Will the Gulf oil spill change all that? We’ll start to find out today. Before the Deepwater Horizon spill, Dave Rauschkolb, a restaurateur and surfer from Florida, wanted to organize a protest against the expansion of offshore drilling to his state’s waters. He came up with the idea of Hands Across the Sand—people would gather on beaches and link hands to show their opposition to offshore drilling. He did one event on February 13 this year—nearly 1,000 people showed up to St. Pete’s Beach in Florida.
But after the Deepwater Horizon spill, interest in the idea exploded. National green groups like the Sierra Club promoted Hands Across the Sand, as environmentalists seized on a visible way to fight offshore drilling. So at 12 PM today, June 26, at hundreds of beaches around the U.S.—and a few more around the world—people gathered to hold hands and protest the worst environmental disaster in U.S. history:
“This is the worst oil spill that has happened in my lifetime,” said Sarah Mullins, 20, of Kendall [in Florida]. “We all complain about these problems. . . this is our Miami, this is our beach and we need to stop offshore oil drilling.’

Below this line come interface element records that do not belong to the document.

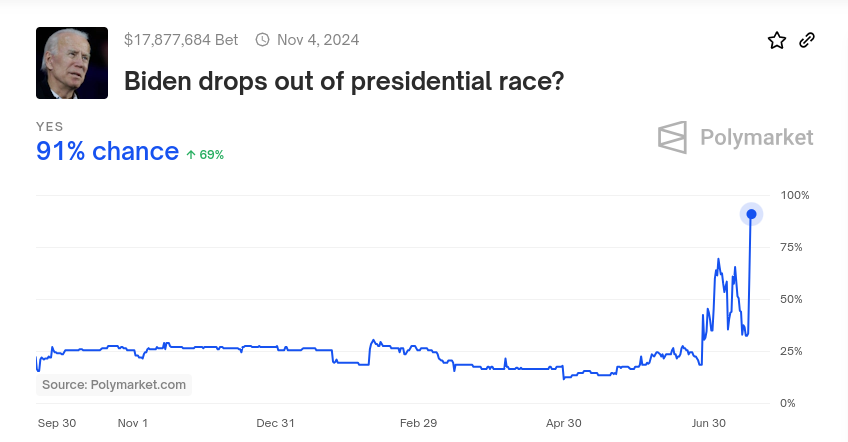Click the Jun 30 x-axis label
This screenshot has width=848, height=442.
click(709, 423)
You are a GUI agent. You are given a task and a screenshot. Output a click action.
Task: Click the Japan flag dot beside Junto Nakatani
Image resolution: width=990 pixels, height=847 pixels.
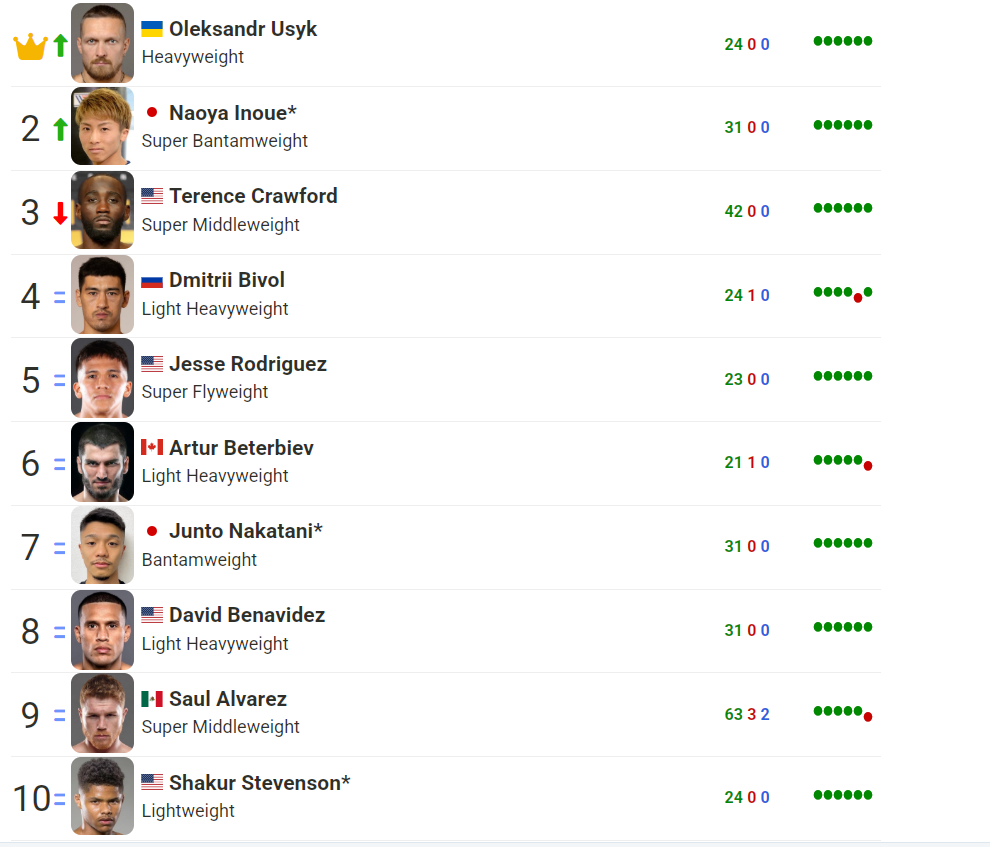tap(152, 531)
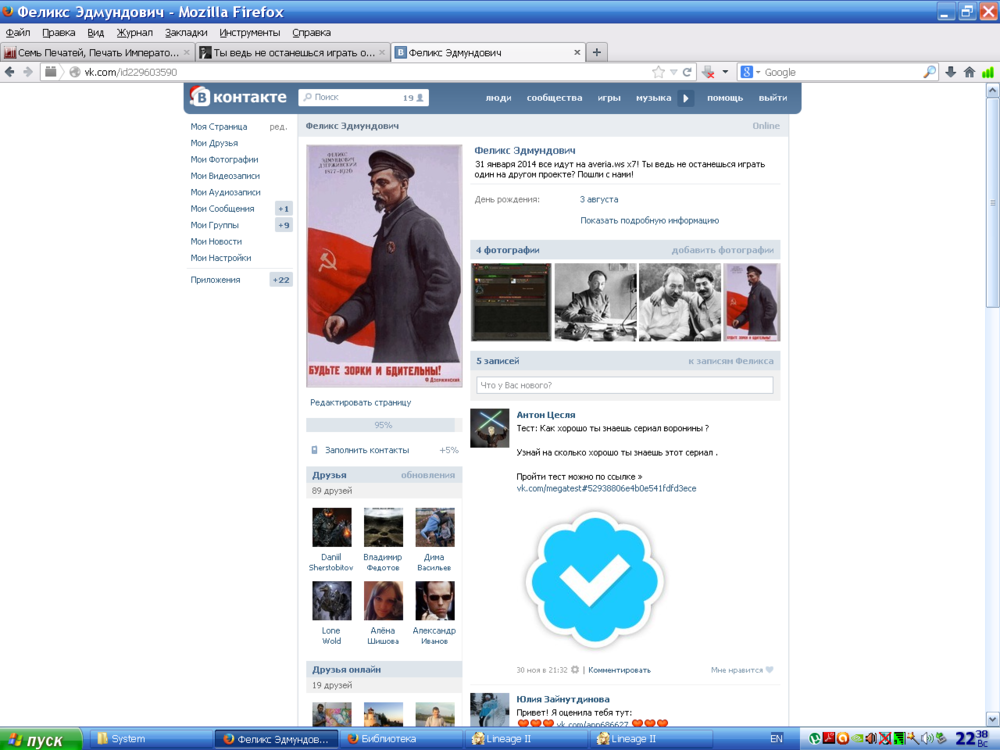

Will protests like Hands Across the Sand make a difference? At the very least, they get people involved in environmental issues, people who might never have felt directly threatened by global warming. Green groups will do everything they can to take capitalize on the spill—as well they should—and major environmental disasters have galvanized Americans before. We’re angry, no doubt, and public opinion has gradually turned against at least the idea of expanding offshore drilling. But if Americans want more than that, they’ll have to take to the streets—or maybe the sand—and demand it. June 26 could mark the start.